What is art for?

“It is, of course, impossible to completely functionalize art”.  A quote that stuck in my memory a while ago  has recently become a source of irritation, for I cannot find its source. I thought it was by Ricardo Basbaum, but cannot trace it back to either his writings or to publications about him.  Tried Google, tried everything. Of course, I may have invented it altogether.

functionalize (third-person singular simple present functionalizespresent participle functionalizingsimple past and past participle functionalized)

  1. To provide something with a function
  2. (organic chemistry) To add a functional group to a compound

It’s the kind of sentence one chews on for a while. It is set up like a self-evident truth  – of course –  but is it, really? After all, art does have a function.

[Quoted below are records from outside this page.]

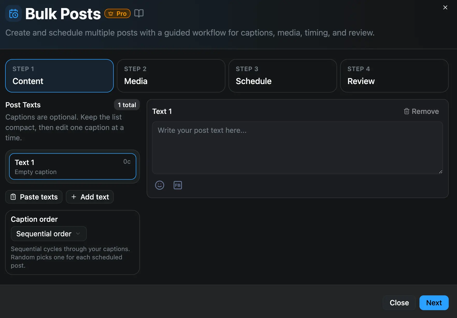457x318 pixels.
Task: Click the Bulk Posts calendar icon
Action: pos(13,13)
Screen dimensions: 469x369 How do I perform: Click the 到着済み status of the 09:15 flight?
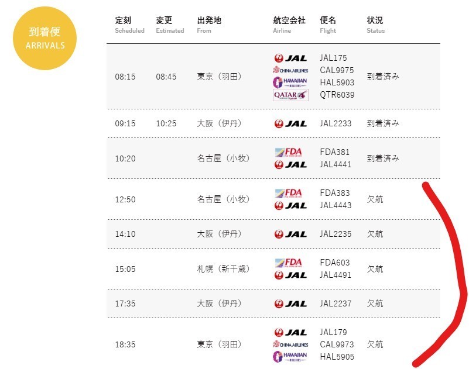pos(383,123)
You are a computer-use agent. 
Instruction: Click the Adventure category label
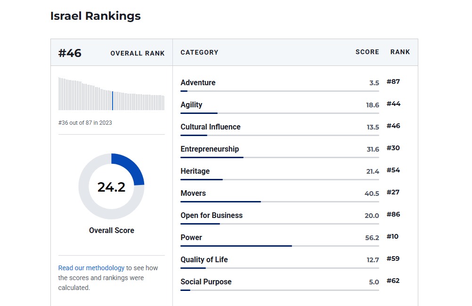click(x=198, y=83)
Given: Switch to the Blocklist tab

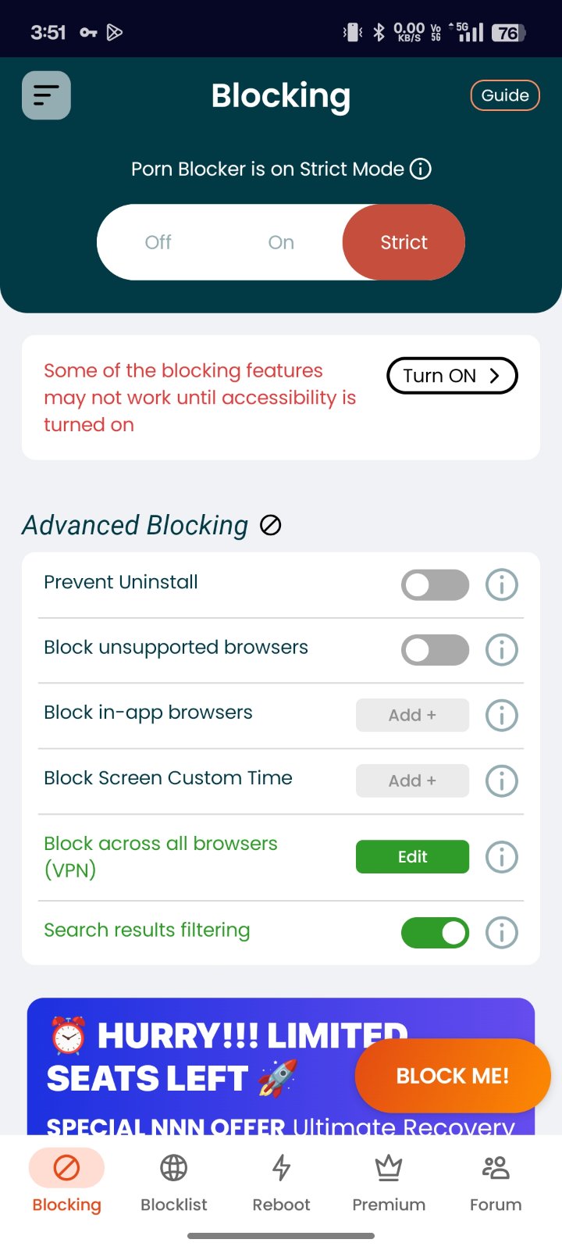Looking at the screenshot, I should (x=173, y=1183).
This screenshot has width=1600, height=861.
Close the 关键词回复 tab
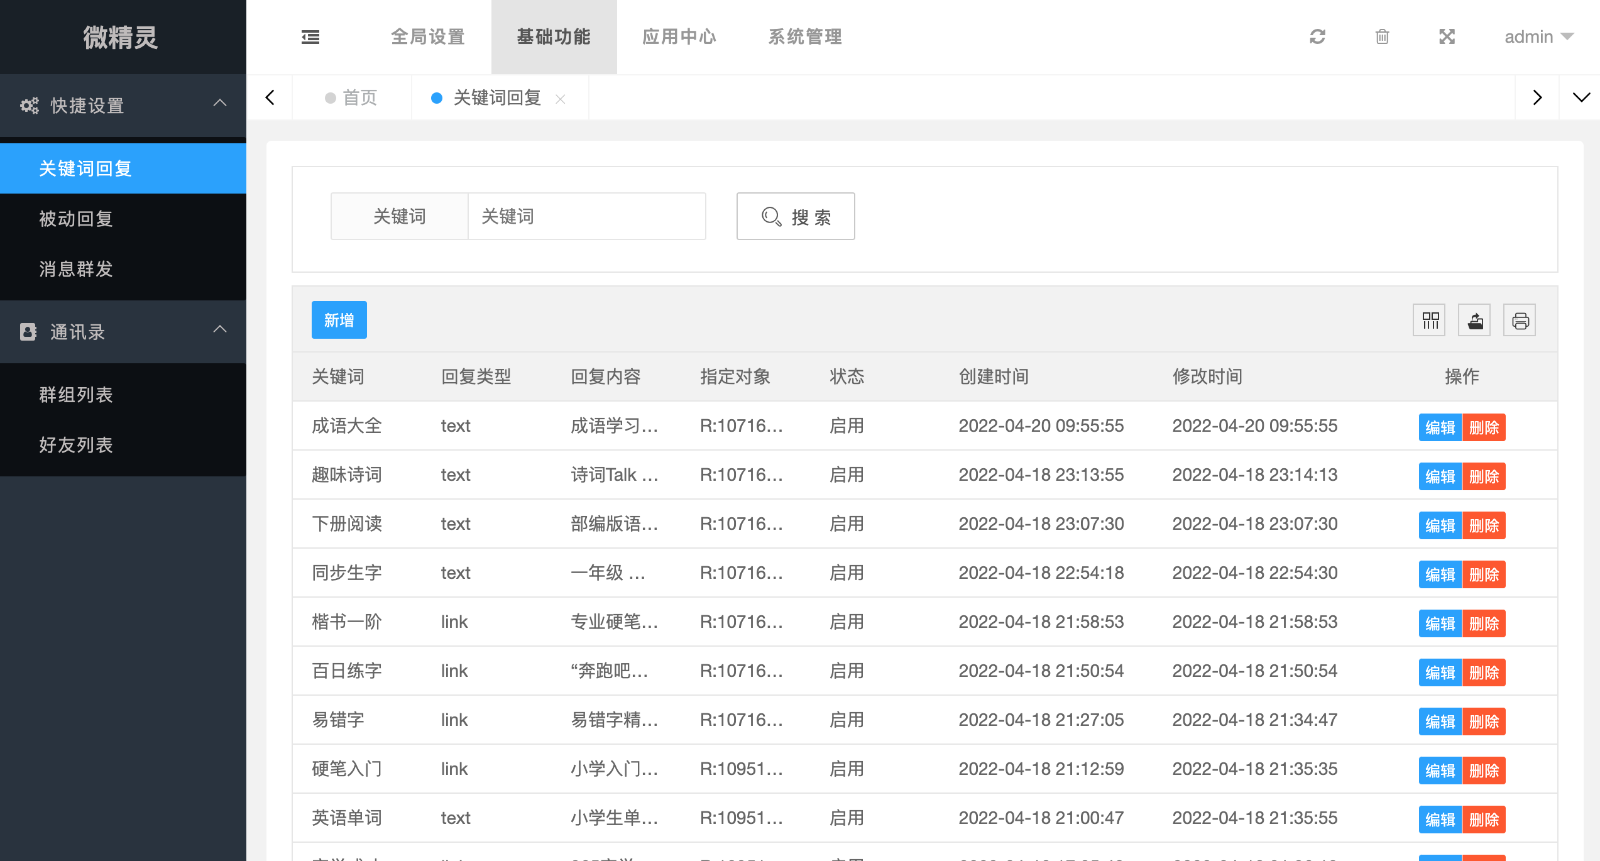coord(561,99)
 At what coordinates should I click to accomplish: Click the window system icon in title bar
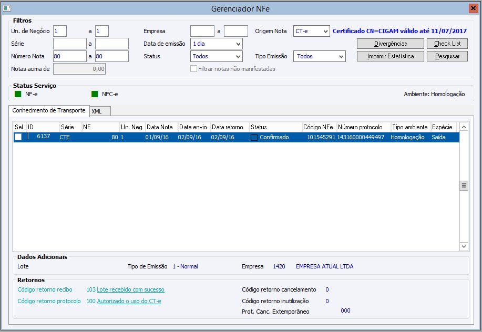[x=7, y=8]
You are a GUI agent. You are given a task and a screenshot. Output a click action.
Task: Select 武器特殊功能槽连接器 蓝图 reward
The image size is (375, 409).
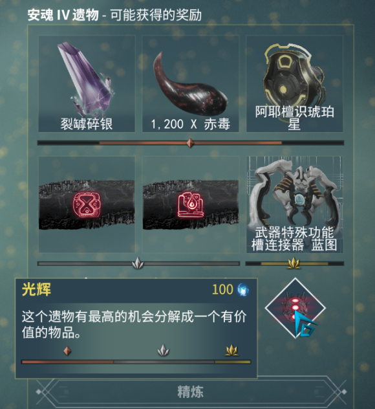(294, 205)
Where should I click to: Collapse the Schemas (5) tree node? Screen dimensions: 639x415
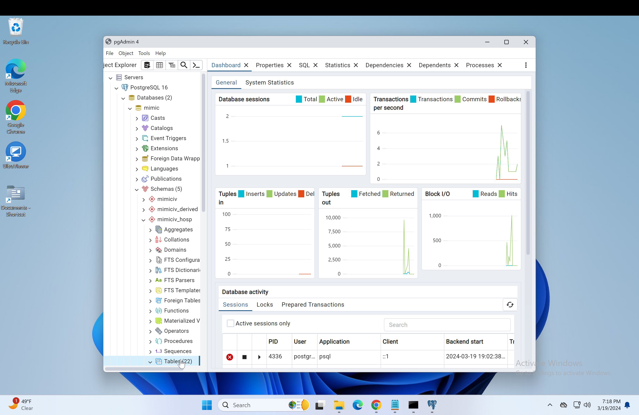137,189
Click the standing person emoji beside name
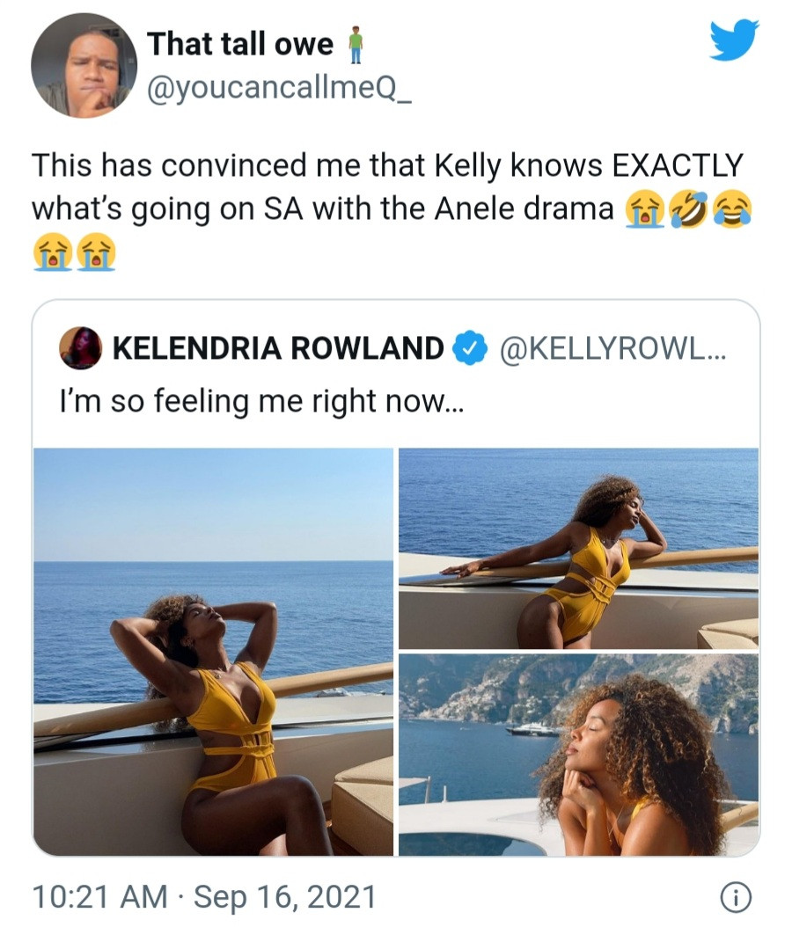The width and height of the screenshot is (792, 927). pyautogui.click(x=356, y=45)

To get a grip I could start by compiling a list of functions that art has. If this list turns out to be limitless, the statement holds true:  it is impossible to completely functionalize art because it’s functions cannot all be known. If the list is completable,  I’d have to find a way to push around the idea that  art is more than the sum of all these functions.  Way to go!

What functions does art have?  Let’s hear the voice of Simon Schama – I’m presently reading his hang-ups, essays on painting (mostly). From page 9, the introduction:  “Art begins with resistance to loss; or so the ancients supposed. In a chapter on sculpture in his Natural History, Pliny the Elder relates the legend of the ‘Corinthian Maid’  Diboutade who, when faced with the departure of her beloved, sat him down in candlelight and traced his profile from the shadow cast against the wall. Her father, the potter Boutades, pressed clay on the outline to make a portait relief, thereby inaugurating the genre (and wrecking, one imagines, the delicate shadow-play of his daughter’s love-souvenir).  For art, like memory, is never truly solid (even when made from stone or wood or metal) and seldom free of melancholy ambiguity, for it presupposes the elusiveness, if not the outright disappearance, of its subject. Its deepest urge is to trap fugitive vision and passing sensation – elation, horror, meditative calm, desire, pathos – the feelings we have when we experience life most intensely, before routine, time and distance dull the shock, and veil the memory. This craving to nail down transient experience is an unassuageble craving, as basic to us as the self-pitying sorrow for our own mortality, and just as invariably doome3d to disappointment. But art draws its wistful power from this heroically futile struggle against disappearance, and what it leaves behind are the visual traces of its defiance.”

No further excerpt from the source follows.